_WHAT NEEDS TO BE DONE_
The full set of lines below has to be written out again exactly.
--- START ---
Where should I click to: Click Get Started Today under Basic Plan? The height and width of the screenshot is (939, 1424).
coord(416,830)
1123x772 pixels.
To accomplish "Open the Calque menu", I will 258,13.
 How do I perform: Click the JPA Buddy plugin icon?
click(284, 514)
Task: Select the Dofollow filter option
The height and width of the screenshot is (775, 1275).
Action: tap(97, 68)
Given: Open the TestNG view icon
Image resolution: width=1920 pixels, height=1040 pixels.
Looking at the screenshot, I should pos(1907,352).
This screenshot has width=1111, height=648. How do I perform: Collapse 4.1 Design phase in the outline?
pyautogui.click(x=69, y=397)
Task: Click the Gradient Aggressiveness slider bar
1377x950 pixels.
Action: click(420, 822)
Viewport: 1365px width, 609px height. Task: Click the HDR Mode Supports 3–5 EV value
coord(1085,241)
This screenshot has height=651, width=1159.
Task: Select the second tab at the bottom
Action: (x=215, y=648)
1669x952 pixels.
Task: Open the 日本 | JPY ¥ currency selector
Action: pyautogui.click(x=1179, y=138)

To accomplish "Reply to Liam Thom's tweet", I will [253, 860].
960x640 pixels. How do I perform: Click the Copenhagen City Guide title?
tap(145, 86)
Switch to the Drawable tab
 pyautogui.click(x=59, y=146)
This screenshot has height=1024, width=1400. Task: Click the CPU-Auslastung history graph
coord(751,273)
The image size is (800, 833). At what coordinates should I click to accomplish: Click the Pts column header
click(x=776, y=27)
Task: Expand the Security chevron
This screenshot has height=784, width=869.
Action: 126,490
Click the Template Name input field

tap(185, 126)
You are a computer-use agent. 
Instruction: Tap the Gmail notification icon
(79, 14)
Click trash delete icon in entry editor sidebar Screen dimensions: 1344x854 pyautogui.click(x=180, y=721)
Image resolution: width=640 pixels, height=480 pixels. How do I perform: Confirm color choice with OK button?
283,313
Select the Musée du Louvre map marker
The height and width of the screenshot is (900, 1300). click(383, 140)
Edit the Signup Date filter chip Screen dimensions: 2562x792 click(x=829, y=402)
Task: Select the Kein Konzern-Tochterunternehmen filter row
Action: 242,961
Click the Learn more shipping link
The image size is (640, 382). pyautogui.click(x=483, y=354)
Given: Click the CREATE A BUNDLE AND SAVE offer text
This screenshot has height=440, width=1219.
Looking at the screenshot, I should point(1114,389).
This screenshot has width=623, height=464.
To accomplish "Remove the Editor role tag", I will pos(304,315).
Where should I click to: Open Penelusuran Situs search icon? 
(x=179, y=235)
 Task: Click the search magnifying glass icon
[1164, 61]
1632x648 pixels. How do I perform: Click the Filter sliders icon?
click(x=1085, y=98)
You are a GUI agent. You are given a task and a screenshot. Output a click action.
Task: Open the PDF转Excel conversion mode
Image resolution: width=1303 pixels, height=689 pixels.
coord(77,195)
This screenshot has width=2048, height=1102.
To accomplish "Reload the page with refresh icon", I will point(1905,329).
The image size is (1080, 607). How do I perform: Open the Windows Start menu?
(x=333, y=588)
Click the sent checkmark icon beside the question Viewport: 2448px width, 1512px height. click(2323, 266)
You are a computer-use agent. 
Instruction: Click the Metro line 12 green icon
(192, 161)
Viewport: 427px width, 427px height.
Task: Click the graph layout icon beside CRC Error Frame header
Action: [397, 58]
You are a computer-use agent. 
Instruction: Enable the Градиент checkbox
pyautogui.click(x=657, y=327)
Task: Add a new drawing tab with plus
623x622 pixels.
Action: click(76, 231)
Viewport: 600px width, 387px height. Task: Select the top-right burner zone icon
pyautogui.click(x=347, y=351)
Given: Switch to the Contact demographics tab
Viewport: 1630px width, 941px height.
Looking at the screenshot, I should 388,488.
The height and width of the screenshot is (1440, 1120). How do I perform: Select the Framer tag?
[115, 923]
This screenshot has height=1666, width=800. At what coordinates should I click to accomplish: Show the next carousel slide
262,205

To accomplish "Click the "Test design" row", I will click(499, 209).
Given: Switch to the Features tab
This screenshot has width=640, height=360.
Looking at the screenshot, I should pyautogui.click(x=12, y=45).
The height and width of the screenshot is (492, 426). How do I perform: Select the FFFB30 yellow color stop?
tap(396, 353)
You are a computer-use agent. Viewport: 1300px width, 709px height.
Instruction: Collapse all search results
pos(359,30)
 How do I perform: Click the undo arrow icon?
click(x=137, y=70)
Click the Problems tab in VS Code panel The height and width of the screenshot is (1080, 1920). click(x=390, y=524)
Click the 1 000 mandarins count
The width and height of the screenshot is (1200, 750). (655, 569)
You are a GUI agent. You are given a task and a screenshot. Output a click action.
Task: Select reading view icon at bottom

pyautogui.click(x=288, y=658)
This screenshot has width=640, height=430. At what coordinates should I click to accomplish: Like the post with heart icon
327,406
--- END ---
_TASK RESPONSE_
Where should I click to: Click Get Started Today under Basic Plan? The height and width of the screenshot is (939, 1424).
coord(416,830)
1123x772 pixels.
To accomplish "Open the Calque menu", I will 258,13.
 How do I perform: Click the JPA Buddy plugin icon?
click(284, 514)
Task: Select the Dofollow filter option
The height and width of the screenshot is (775, 1275).
Action: tap(97, 68)
Given: Open the TestNG view icon
Image resolution: width=1920 pixels, height=1040 pixels.
Looking at the screenshot, I should pos(1907,352).
This screenshot has width=1111, height=648. How do I perform: Collapse 4.1 Design phase in the outline?
pyautogui.click(x=69, y=397)
Task: Click the Gradient Aggressiveness slider bar
1377x950 pixels.
Action: click(420, 822)
Viewport: 1365px width, 609px height. Task: Click the HDR Mode Supports 3–5 EV value
coord(1085,241)
This screenshot has height=651, width=1159.
Task: Select the second tab at the bottom
Action: (x=215, y=648)
1669x952 pixels.
Task: Open the 日本 | JPY ¥ currency selector
Action: pyautogui.click(x=1179, y=138)

To accomplish "Reply to Liam Thom's tweet", I will [253, 860].
960x640 pixels. How do I perform: Click the Copenhagen City Guide title?
tap(145, 86)
Switch to the Drawable tab
 pyautogui.click(x=59, y=146)
This screenshot has height=1024, width=1400. Task: Click the CPU-Auslastung history graph
coord(751,273)
The image size is (800, 833). At what coordinates should I click to accomplish: Click the Pts column header
click(x=776, y=27)
Task: Expand the Security chevron
This screenshot has height=784, width=869.
Action: 126,490
Click the Template Name input field

tap(185, 126)
You are a computer-use agent. 
Instruction: Tap the Gmail notification icon
(79, 14)
Click trash delete icon in entry editor sidebar Screen dimensions: 1344x854 pyautogui.click(x=180, y=721)
Image resolution: width=640 pixels, height=480 pixels. How do I perform: Confirm color choice with OK button?
283,313
Select the Musée du Louvre map marker
The height and width of the screenshot is (900, 1300). click(383, 140)
Edit the Signup Date filter chip Screen dimensions: 2562x792 click(x=829, y=402)
Task: Select the Kein Konzern-Tochterunternehmen filter row
Action: 242,961
Click the Learn more shipping link
The image size is (640, 382). pyautogui.click(x=483, y=354)
Given: Click the CREATE A BUNDLE AND SAVE offer text
This screenshot has height=440, width=1219.
Looking at the screenshot, I should point(1114,389).
This screenshot has width=623, height=464.
To accomplish "Remove the Editor role tag", I will pos(304,315).
Where should I click to: Open Penelusuran Situs search icon? 
(x=179, y=235)
 Task: Click the search magnifying glass icon
[1164, 61]
1632x648 pixels. How do I perform: Click the Filter sliders icon?
click(x=1085, y=98)
You are a GUI agent. You are given a task and a screenshot. Output a click action.
Task: Open the PDF转Excel conversion mode
Image resolution: width=1303 pixels, height=689 pixels.
coord(77,195)
This screenshot has width=2048, height=1102.
To accomplish "Reload the page with refresh icon", I will point(1905,329).
The image size is (1080, 607). How do I perform: Open the Windows Start menu?
(x=333, y=588)
Click the sent checkmark icon beside the question Viewport: 2448px width, 1512px height. click(2323, 266)
You are a computer-use agent. 
Instruction: Click the Metro line 12 green icon
(192, 161)
Viewport: 427px width, 427px height.
Task: Click the graph layout icon beside CRC Error Frame header
Action: [397, 58]
You are a computer-use agent. 
Instruction: Enable the Градиент checkbox
pyautogui.click(x=657, y=327)
Task: Add a new drawing tab with plus
623x622 pixels.
Action: click(76, 231)
Viewport: 600px width, 387px height. Task: Select the top-right burner zone icon
pyautogui.click(x=347, y=351)
Given: Switch to the Contact demographics tab
Viewport: 1630px width, 941px height.
Looking at the screenshot, I should 388,488.
The height and width of the screenshot is (1440, 1120). How do I perform: Select the Framer tag?
[115, 923]
This screenshot has height=1666, width=800. At what coordinates should I click to accomplish: Show the next carousel slide
262,205

To accomplish "Click the "Test design" row", I will click(499, 209).
Given: Switch to the Features tab
This screenshot has width=640, height=360.
Looking at the screenshot, I should pyautogui.click(x=12, y=45).
The height and width of the screenshot is (492, 426). How do I perform: Select the FFFB30 yellow color stop?
tap(396, 353)
You are a computer-use agent. Viewport: 1300px width, 709px height.
Instruction: Collapse all search results
pos(359,30)
 How do I perform: Click the undo arrow icon?
click(x=137, y=70)
Click the Problems tab in VS Code panel The height and width of the screenshot is (1080, 1920). click(x=390, y=524)
Click the 1 000 mandarins count
The width and height of the screenshot is (1200, 750). (655, 569)
You are a GUI agent. You are given a task and a screenshot. Output a click action.
Task: Select reading view icon at bottom

pyautogui.click(x=288, y=658)
This screenshot has width=640, height=430. At what coordinates should I click to accomplish: Like the post with heart icon
327,406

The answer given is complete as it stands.